The key to the advantages of GaN devices is the speed at which they can switch. No transistor switches on and off instantaneously. Instead, there’s a brief transition period as the power level ramps up (or down), during which time its power losses increase dramatically. This period lasts for around 30 to 60 nanoseconds on a traditional silicon IGBT. SiC slashes that to somewhere between six and 15 nanoseconds, but the fastest GaN devices can get down to around one nanosecond.

These periods of time might seem infinitesimally small, but when the device is switching 10,000 to 20,000 times a second, they soon add up. As Haynes notes, “A transistor that switches in one-tenth of the time wastes one-tenth of the energy.”

Switching faster wastes less heat, which means that the devices themselves can be smaller and lighter. And as Baines points out, it can also set off a virtuous circle throughout the vehicle. “On a WLTP cycle you might be getting 85% efficiency, between the losses in the motor and the losses in the inverter. Going to the best SiC devices, you might get 90%. That 5% increase means you might be able to run a 5% smaller battery for the same range. That improvement has also reduced your heat rejection by a third, which means a third less heat sink and a smaller cooling system.

“But with GaN, the increase might be from 90-95%, so you’re not reducing your waste heat by one-third, you’re reducing it by two-thirds [compared with silicon]. What could that mean? It has been suggested that we’re not far away from the point where lower-powered city cars could replace liquid cooling with air cooling, like Volkswagen did with the original Beetle. At that point, you’re not wasting energy in the cooling, you’re making everything smaller, you’re making everything lighter and you’re making everything simpler.”

Packaging options

The compact size of GaN inverters could make it easier to package the drive system inside the motor itself, aiding integration. It could even assist with the move toward greater recyclability. “People are starting to ask, ‘Can we use aluminum windings in the motors, and make those flat so they’re easier to wind?’,” Haynes notes. “By moving to aluminum, you have the advantage that you could melt everything down at the end of life. And if you can make them square, you might actually be able to mount the transistors directly onto those as heat sinks. So there’s a tremendous amount of work going on into ways to simplify, reduce the heat production and integrate the whole of the motor and its drive system. Switching to GaN makes the components so much smaller – tiny little coils rather than large inductors – which could help to enable this change.”

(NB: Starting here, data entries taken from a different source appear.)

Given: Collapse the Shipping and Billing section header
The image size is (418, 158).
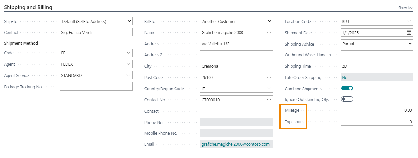Looking at the screenshot, I should tap(28, 7).
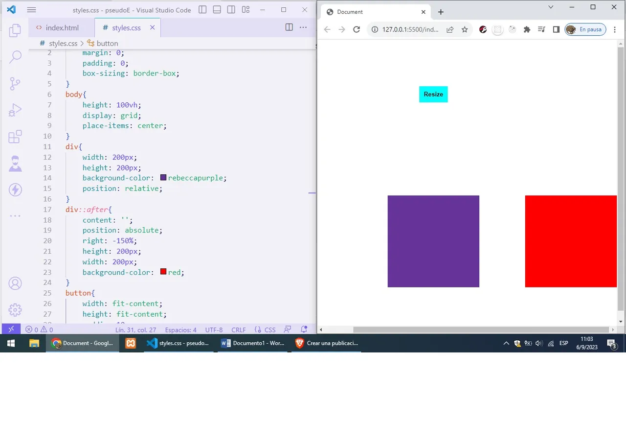The width and height of the screenshot is (626, 424).
Task: Click the rebeccapurple color swatch on line 14
Action: [163, 177]

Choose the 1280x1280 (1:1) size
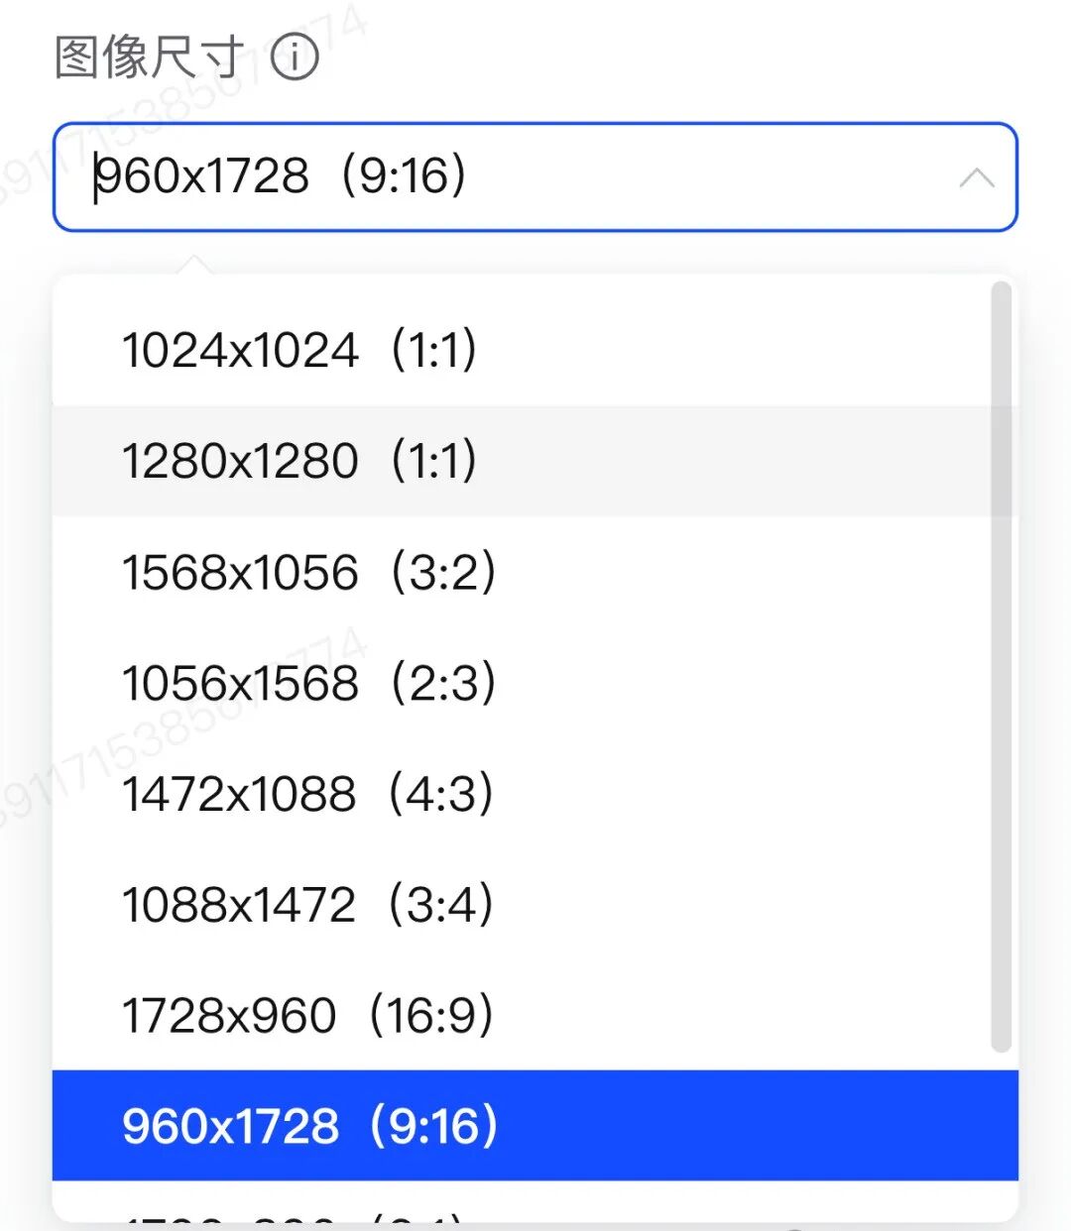(x=299, y=461)
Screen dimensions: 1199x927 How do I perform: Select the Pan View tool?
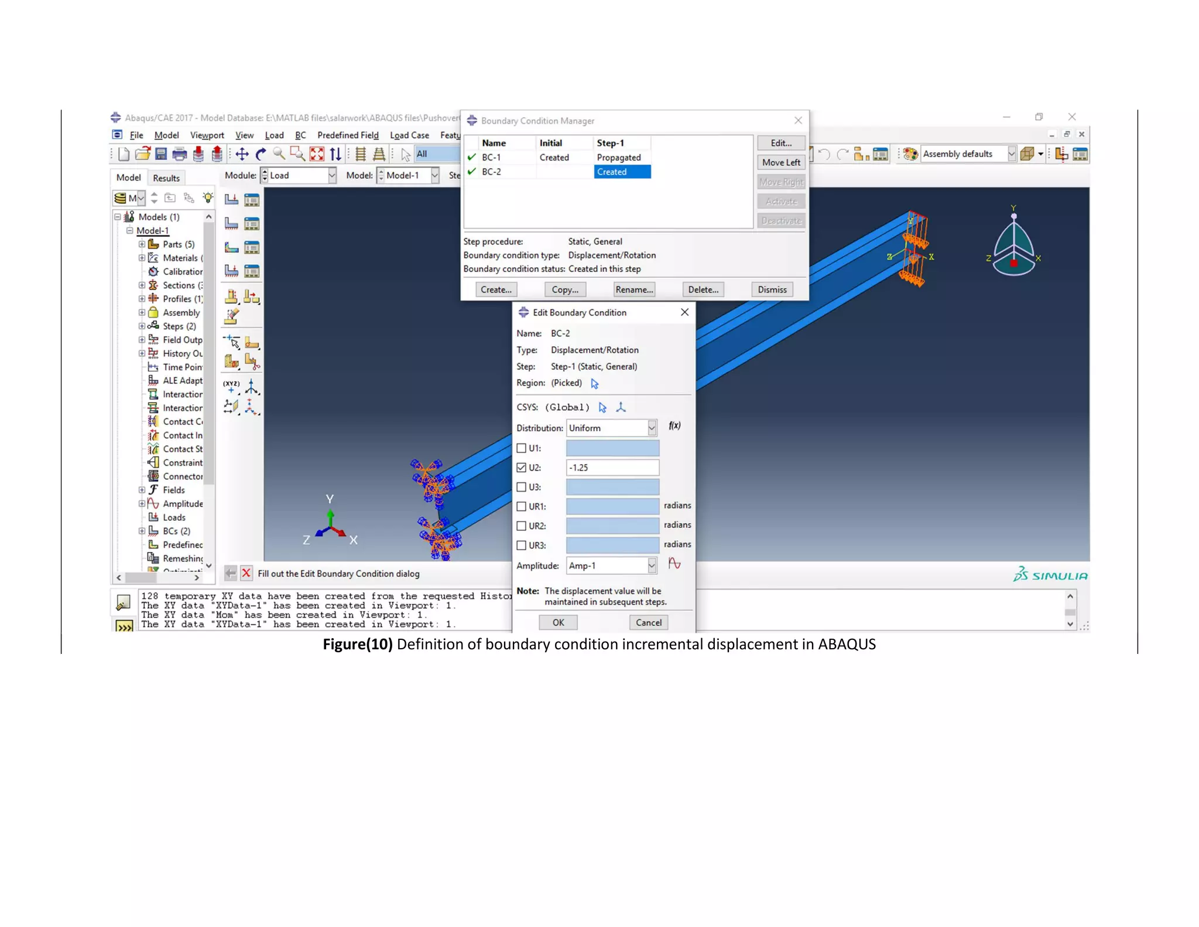[x=242, y=154]
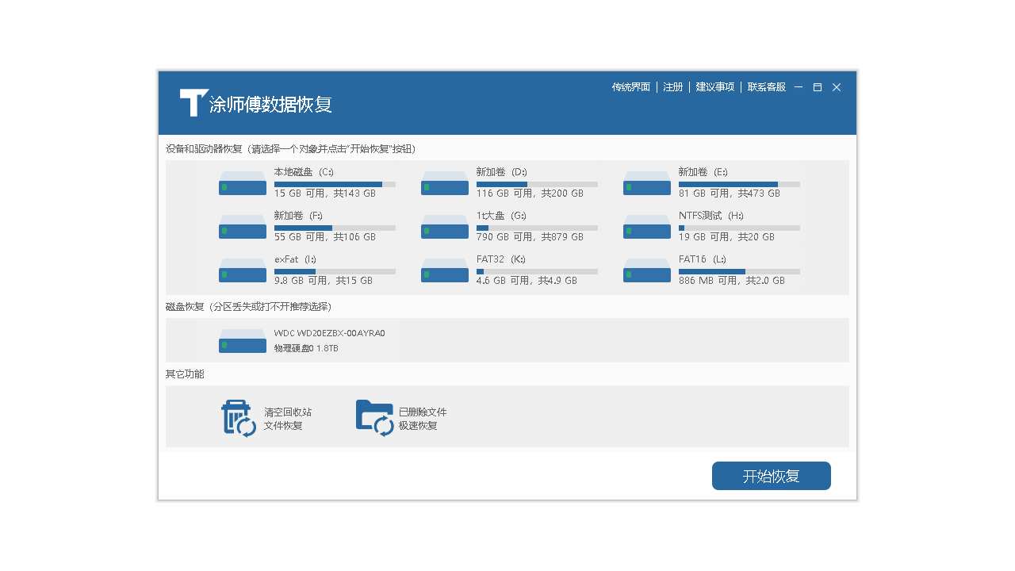Click the 涂师傅数据恢复 app logo
The image size is (1015, 571).
coord(193,103)
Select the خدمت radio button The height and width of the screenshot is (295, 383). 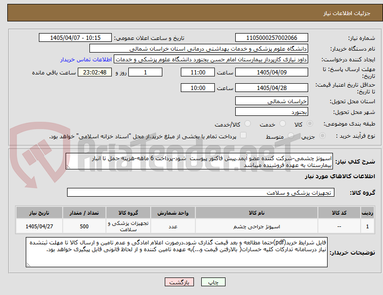coord(282,124)
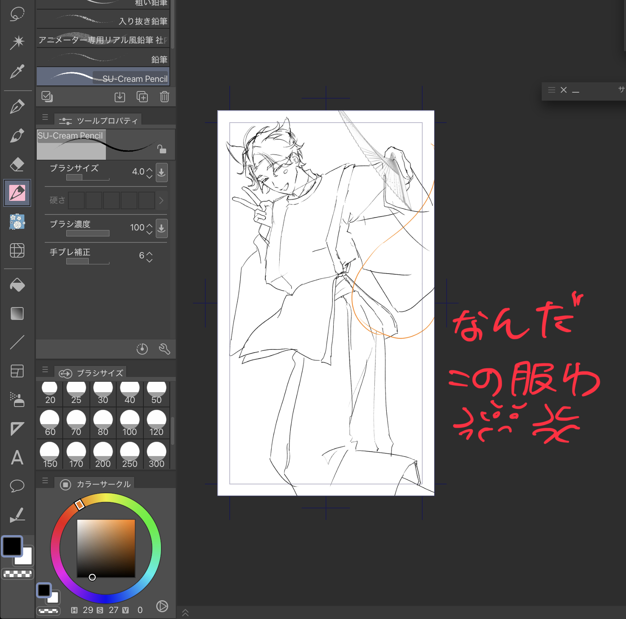This screenshot has height=619, width=626.
Task: Select the Balloon tool
Action: pyautogui.click(x=17, y=486)
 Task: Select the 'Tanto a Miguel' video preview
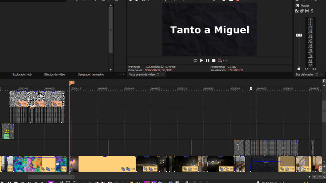(x=209, y=30)
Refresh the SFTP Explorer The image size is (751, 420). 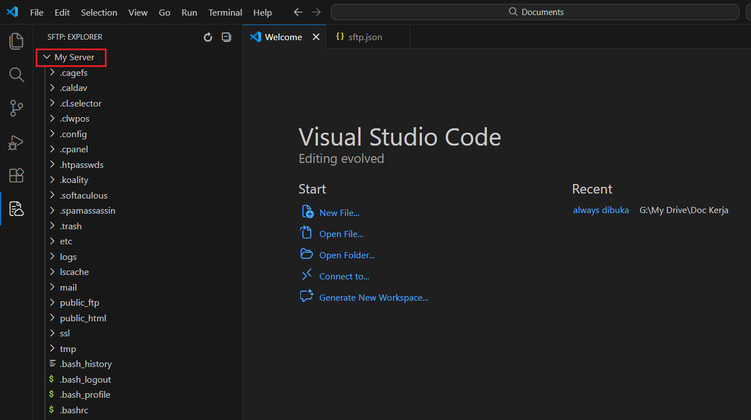(208, 37)
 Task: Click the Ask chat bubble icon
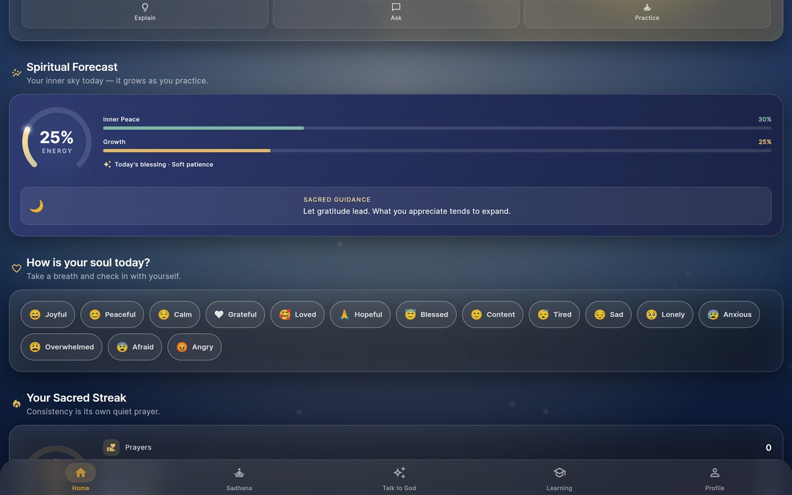pyautogui.click(x=396, y=7)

There’s no doubt that GaN technology would cause the Tier 1 and Tier 2 suppliers some headaches. The mechanical, thermal and electrical design within the inverter would have to be revised to support the new technology – in contrast to SiC, which is pretty much a drop-in substitute for silicon. For vehicle manufacturers the benefits would be much simpler to unlock, says Baines: “The inputs, the outputs and the control signals will all be much the same; it’s just that the inverter will get a lot smaller and the cooling system requirements will go down.”

Delivering these benefits is a work in progress, but Haynes and Baines both believe it should be realistic within the next couple of years. Perhaps what’s most surprising for a new technology backed by such ambitious claims is that they also believe that it could be cheaper than SiC.

“High-power GaN transistors are more expensive than SiC at the moment, but that’s largely because the market isn’t there for them yet,” says Haynes. “The GaN transistor is actually a very simple structure; there are far more processing steps involved in SiC. If the industry can tip the supply and demand for GaN, it will knock SiC out of the park.”

The key to all of this is context. Haynes emphasizes that it isn’t a question of outright superiority, but rather picking the best material for the requirements, with silicon and SiC still having major roles to play in different applications. For automotive traction inverters, however, the case for GaN appears compelling, providing the challenges around voltage and power capability can be solved.